• **Stated exercise**:
Update the records by changing "Locate each element" to "Find each element" wherever it occurs. Keep every other line unchanged.

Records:

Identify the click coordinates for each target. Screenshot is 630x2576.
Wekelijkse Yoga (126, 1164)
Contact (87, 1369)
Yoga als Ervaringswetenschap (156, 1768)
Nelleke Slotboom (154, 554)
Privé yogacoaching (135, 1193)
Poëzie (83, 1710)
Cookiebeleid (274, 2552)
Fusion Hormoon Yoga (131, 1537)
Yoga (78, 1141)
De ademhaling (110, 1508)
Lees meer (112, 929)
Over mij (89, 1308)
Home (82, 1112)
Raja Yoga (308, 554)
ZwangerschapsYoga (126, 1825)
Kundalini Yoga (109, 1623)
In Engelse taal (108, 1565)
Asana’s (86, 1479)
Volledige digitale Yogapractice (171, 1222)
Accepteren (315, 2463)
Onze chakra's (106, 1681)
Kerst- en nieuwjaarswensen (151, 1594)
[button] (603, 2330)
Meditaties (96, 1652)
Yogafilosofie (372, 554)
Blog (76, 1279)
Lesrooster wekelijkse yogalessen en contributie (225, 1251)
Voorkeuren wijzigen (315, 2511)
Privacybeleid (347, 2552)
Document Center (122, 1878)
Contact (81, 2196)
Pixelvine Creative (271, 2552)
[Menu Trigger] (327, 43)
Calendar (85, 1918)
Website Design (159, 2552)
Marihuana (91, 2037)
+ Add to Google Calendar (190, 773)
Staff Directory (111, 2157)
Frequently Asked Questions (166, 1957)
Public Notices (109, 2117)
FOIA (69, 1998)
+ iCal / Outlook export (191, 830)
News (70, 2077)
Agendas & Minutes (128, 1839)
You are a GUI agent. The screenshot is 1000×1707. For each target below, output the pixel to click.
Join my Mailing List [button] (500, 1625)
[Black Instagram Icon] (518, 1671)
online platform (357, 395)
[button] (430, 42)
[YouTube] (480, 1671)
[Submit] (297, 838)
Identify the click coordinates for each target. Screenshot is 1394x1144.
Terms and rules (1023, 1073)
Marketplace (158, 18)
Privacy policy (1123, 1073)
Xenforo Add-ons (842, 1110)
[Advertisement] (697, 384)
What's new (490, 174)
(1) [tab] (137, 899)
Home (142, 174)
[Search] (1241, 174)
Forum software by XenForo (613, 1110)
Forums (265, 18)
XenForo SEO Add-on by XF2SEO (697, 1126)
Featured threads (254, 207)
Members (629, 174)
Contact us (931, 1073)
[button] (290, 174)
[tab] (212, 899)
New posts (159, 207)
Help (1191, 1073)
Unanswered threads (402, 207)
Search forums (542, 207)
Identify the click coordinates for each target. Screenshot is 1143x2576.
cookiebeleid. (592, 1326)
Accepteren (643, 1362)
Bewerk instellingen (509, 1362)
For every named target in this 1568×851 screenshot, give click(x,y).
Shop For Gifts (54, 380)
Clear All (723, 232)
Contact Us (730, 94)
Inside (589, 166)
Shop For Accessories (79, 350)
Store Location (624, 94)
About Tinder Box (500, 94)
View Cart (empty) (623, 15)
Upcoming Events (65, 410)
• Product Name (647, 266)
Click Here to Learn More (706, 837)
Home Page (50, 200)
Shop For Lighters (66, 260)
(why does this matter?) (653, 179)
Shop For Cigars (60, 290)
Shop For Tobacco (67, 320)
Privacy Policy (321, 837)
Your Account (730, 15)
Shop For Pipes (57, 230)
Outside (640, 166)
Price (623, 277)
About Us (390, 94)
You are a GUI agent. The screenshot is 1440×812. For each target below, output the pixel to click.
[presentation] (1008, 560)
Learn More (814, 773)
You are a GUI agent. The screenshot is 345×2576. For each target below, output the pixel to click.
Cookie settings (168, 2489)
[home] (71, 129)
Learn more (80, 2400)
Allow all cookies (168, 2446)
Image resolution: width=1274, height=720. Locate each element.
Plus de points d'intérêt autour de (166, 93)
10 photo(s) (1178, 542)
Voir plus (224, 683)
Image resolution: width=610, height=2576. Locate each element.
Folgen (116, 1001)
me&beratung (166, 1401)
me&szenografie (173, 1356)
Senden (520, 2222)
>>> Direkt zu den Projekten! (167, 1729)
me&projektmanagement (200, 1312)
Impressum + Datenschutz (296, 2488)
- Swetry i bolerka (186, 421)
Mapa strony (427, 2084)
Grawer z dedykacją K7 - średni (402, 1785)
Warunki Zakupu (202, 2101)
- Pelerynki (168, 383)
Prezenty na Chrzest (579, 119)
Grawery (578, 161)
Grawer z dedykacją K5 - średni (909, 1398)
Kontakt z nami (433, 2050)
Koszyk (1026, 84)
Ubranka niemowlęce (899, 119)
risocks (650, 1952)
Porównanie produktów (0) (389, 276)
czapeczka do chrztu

• **Solution to the problem**:
Identify the click coordinates for each target. Screenshot is 630x2576.
Wekelijkse Yoga (126, 1164)
Contact (87, 1369)
Yoga als Ervaringswetenschap (156, 1768)
Nelleke Slotboom (154, 554)
Privé yogacoaching (135, 1193)
Poëzie (83, 1710)
Cookiebeleid (274, 2552)
Fusion Hormoon Yoga (131, 1537)
Yoga (78, 1141)
De ademhaling (110, 1508)
Lees meer (112, 929)
Over mij (89, 1308)
Home (82, 1112)
Raja Yoga (308, 554)
ZwangerschapsYoga (126, 1825)
Kundalini Yoga (109, 1623)
In Engelse taal (108, 1565)
Asana’s (86, 1479)
Volledige digitale Yogapractice (171, 1222)
Accepteren (315, 2463)
Onze chakra's (106, 1681)
Kerst- en nieuwjaarswensen (151, 1594)
[button] (603, 2330)
Meditaties (96, 1652)
Yogafilosofie (372, 554)
Blog (76, 1279)
Lesrooster wekelijkse yogalessen en contributie (225, 1251)
Voorkeuren wijzigen (315, 2511)
Privacybeleid (347, 2552)
Document Center (122, 1878)
Contact (81, 2196)
Pixelvine Creative (271, 2552)
[Menu Trigger] (327, 43)
Calendar (85, 1918)
Website Design (159, 2552)
Marihuana (91, 2037)
+ Add to Google Calendar (190, 773)
Staff Directory (111, 2157)
Frequently Asked Questions (166, 1957)
Public Notices (109, 2117)
FOIA (69, 1998)
+ iCal / Outlook export (191, 830)
News (70, 2077)
Agendas & Minutes (128, 1839)
You are a GUI agent. The screenshot is 1000×1707. For each target below, output the pixel to click.
Join my Mailing List [button] (500, 1625)
[Black Instagram Icon] (518, 1671)
online platform (357, 395)
[button] (430, 42)
[YouTube] (480, 1671)
[Submit] (297, 838)
Identify the click coordinates for each target. Screenshot is 1394x1144.
Terms and rules (1023, 1073)
Marketplace (158, 18)
Privacy policy (1123, 1073)
Xenforo Add-ons (842, 1110)
[Advertisement] (697, 384)
What's new (490, 174)
(1) [tab] (137, 899)
Home (142, 174)
[Search] (1241, 174)
Forum software by XenForo (613, 1110)
Forums (265, 18)
XenForo SEO Add-on by XF2SEO (697, 1126)
Featured threads (254, 207)
Members (629, 174)
Contact us (931, 1073)
[button] (290, 174)
[tab] (212, 899)
New posts (159, 207)
Help (1191, 1073)
Unanswered threads (402, 207)
Search forums (542, 207)
Identify the click coordinates for each target. Screenshot is 1143x2576.
cookiebeleid. (592, 1326)
Accepteren (643, 1362)
Bewerk instellingen (509, 1362)
For every named target in this 1568×851 screenshot, give click(x,y).
Shop For Gifts (54, 380)
Clear All (723, 232)
Contact Us (730, 94)
Inside (589, 166)
Shop For Accessories (79, 350)
Store Location (624, 94)
About Tinder Box (500, 94)
View Cart (empty) (623, 15)
Upcoming Events (65, 410)
• Product Name (647, 266)
Click Here to Learn More (706, 837)
Home Page (50, 200)
Shop For Lighters (66, 260)
(why does this matter?) (653, 179)
Shop For Cigars (60, 290)
Shop For Tobacco (67, 320)
Privacy Policy (321, 837)
Your Account (730, 15)
Shop For Pipes (57, 230)
Outside (640, 166)
Price (623, 277)
About Us (390, 94)
You are a GUI agent. The screenshot is 1440×812. For each target below, output the pixel to click.
[presentation] (1008, 560)
Learn More (814, 773)
You are a GUI agent. The screenshot is 345×2576. For each target below, output the pixel to click.
Cookie settings (168, 2489)
[home] (71, 129)
Learn more (80, 2400)
Allow all cookies (168, 2446)
Image resolution: width=1274, height=720. Find each element.
Plus de points d'intérêt autour de (166, 93)
10 photo(s) (1178, 542)
Voir plus (224, 683)
Image resolution: width=610, height=2576. Find each element.
Folgen (116, 1001)
me&beratung (166, 1401)
me&szenografie (173, 1356)
Senden (520, 2222)
>>> Direkt zu den Projekten! (167, 1729)
me&projektmanagement (200, 1312)
Impressum + Datenschutz (296, 2488)
- Swetry i bolerka (186, 421)
Mapa strony (427, 2084)
Grawer z dedykacją K7 - średni (402, 1785)
Warunki Zakupu (202, 2101)
- Pelerynki (168, 383)
Prezenty na Chrzest (579, 119)
Grawery (578, 161)
Grawer z dedykacją K5 - średni (909, 1398)
Kontakt z nami (433, 2050)
Koszyk (1026, 84)
Ubranka niemowlęce (899, 119)
risocks (650, 1952)
Porównanie produktów (0) (389, 276)
czapeczka do chrztu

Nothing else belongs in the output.